Gwen is dead, and three loved ones — her sister, best friend, and girlfriend — mourn her. Drawing inspiration from imagery of waterfalls, A Drop of Water conjures forth parallels and convergences between these three women, and knits them together through monologues to tell a story of grief, memory, and the bonds which tie us together. It’s heavy stuff for a Toronto Fringe Festival show, and while the performance is watchable, the chosen devices can’t quite bear the strain of this ambitious project.

Lacing movement through certain pivotal scenes allows for some truly clever staging: I especially liked a crawling sequence, and another which invoked the image of a metronome. But I found that the decision to underscore practically every moment of the show with movement often served as a distraction, neither punctuating nor illustrating the text. This was especially bothersome in a number of situations where dancers would arrive at the end of a movement track too early or too late and be left to improvise.

I’m also not sure the material shows each performer at her best. I won’t be so crass as to rank their contributions, but I did find the experience bumpy, all peaks and valleys — which is murder on the pace of a show. It felt as though the performers considered two of the characters to be more fascinating than the third, at which point the kinder thing may have been to rethink, reframe, or cut the third wheel.

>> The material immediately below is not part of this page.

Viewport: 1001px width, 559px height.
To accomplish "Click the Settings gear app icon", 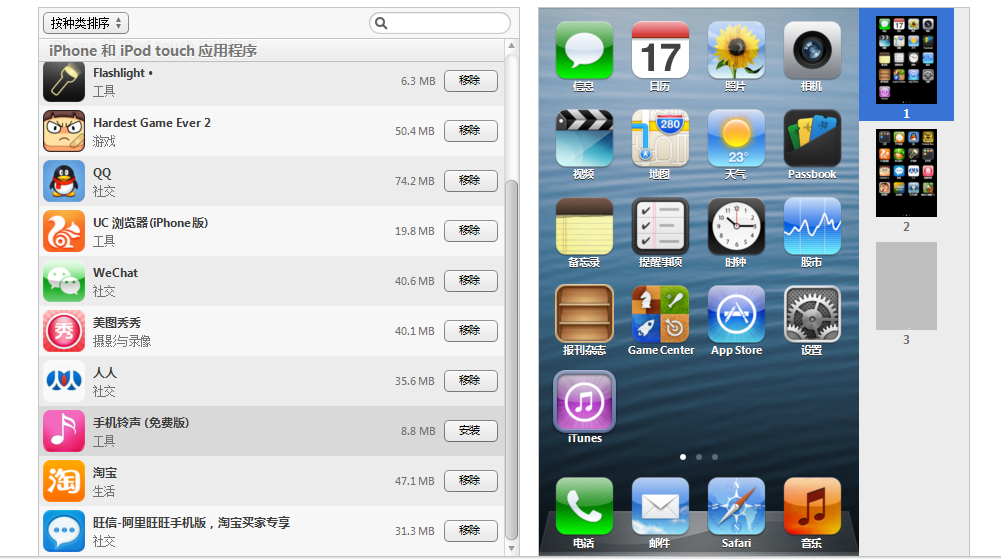I will point(811,314).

But that’s asking for a lot of cruelty, and given that these performers are a collective barely a year out of theatre school, may be more feedback than they really need. As a piece of student theatre, it’s a little overly-earnest in places, but they’ve definitely got one or two real hits of emotion and feeling here. This production doesn’t quite gel, but this little Drop of Water has potential.


  • A Drop of Water is playing until July 12th at the Robert Gill Theatre. (214 College St., enter off Beverley.)
  • Tickets are $12 in advance, $10 at the door. The festival also offers a range of money-saving passes for serious Fringers.
  • Tickets can be purchased online, by phone (416-966-1062), from the festival box office down Honest Ed’s Alley (581 Bloor West), or from the venue box office starting one hour before the performance. Venue sales are cash-only.
  • Be advised that Fringe performances always start exactly on time, and latecomers are never admitted. Set your watch to CBC time, and arrive a few minutes early to avoid disappointment.
  • Although this production is suitable for all ages, children may not find the subject matter to be of interest. Recommended for ages 12 and up.